9. The method of claim 1, wherein at least one of said first sample and said second 
sample comprises a cell line. 

10. The method of claim 9, wherein said cell line is selected from the group 
consisting of a tumor cell line, a pluripotent precursor cell line, an omnipotent 
stem cell line, and a differentiated cell line. 

1 1. The method of claim 10, wherein said cell line is a tumor cell line. 

12. The method of claim 10, wherein said cell line is a pluripotent precursor cell line. 

13. The method of claim 10, wherein said cell line is an omnipotent stem cell line. 

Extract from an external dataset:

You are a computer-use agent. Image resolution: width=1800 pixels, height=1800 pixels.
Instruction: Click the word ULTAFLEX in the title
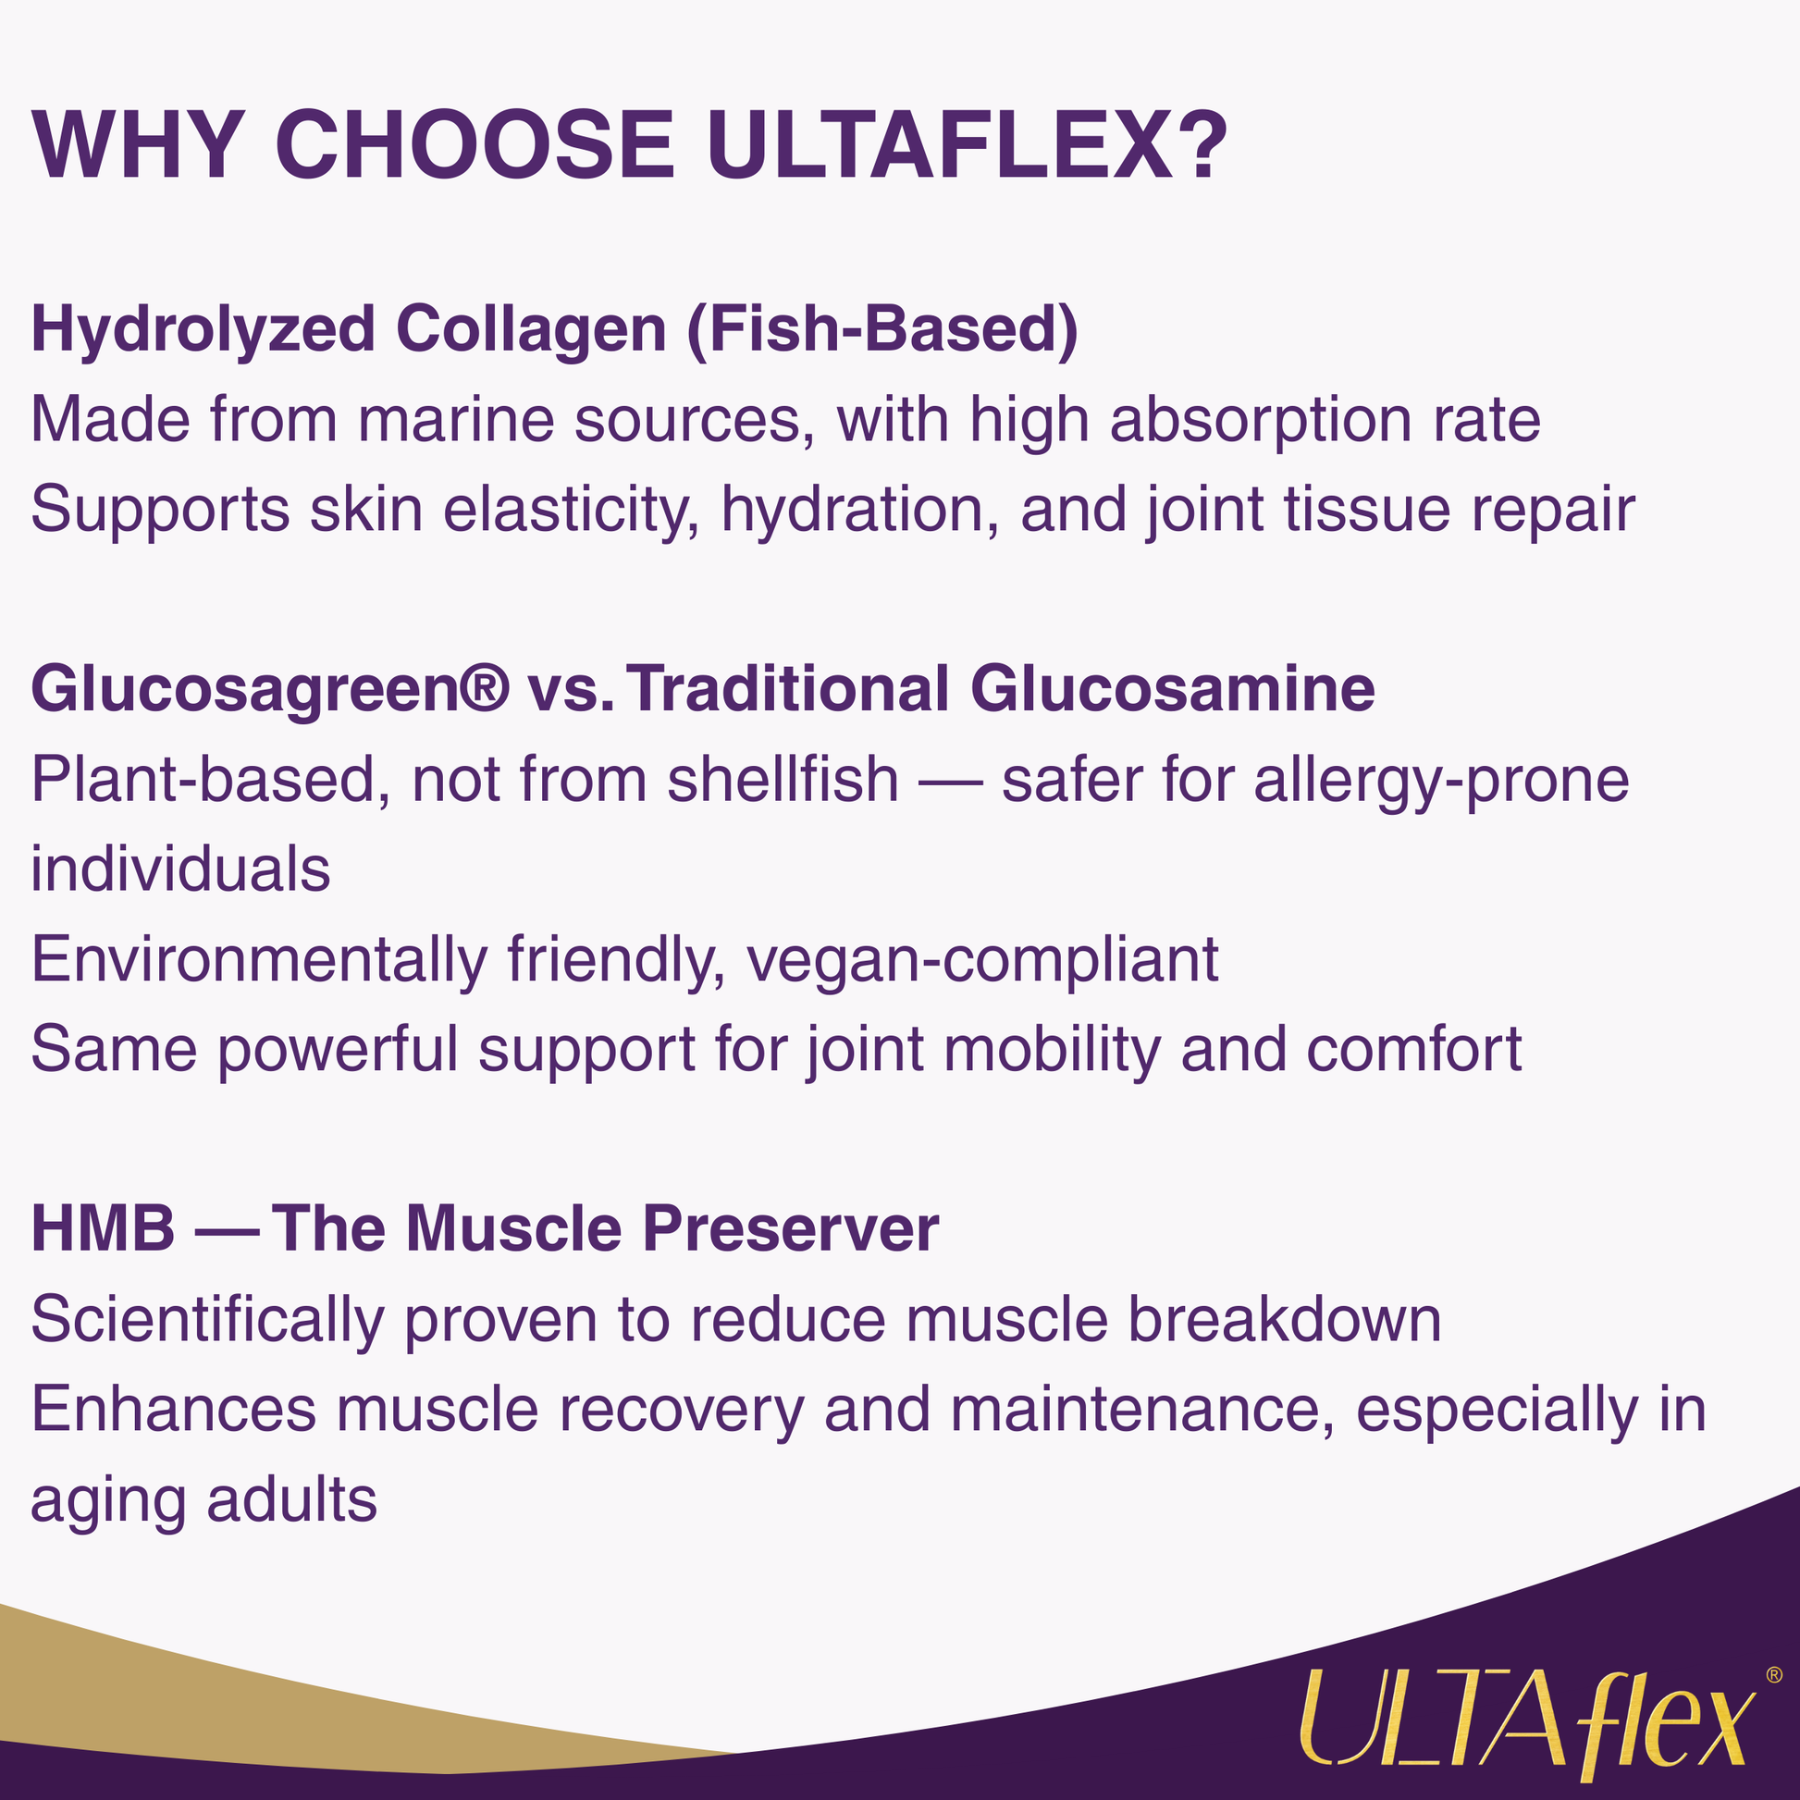939,146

14. The method of claim 9, wherein said first sample comprises a cell recovered from 
an orthotopic implant. 

15. The method of claim 14, wherein said second sample comprises a cell recovered 
from an ectopic implant. 

16. The method of claim 9, wherein at least one of said third sample and said fourth 
sample comprises a cell recovered from a patient. 

17. The method of claim 9, wherein at least one of said third sample and said fourth 
sample comprises a cell recovered from a healthy donor. 

18. The method of claim 16, wherein said cell is a tumor cell. 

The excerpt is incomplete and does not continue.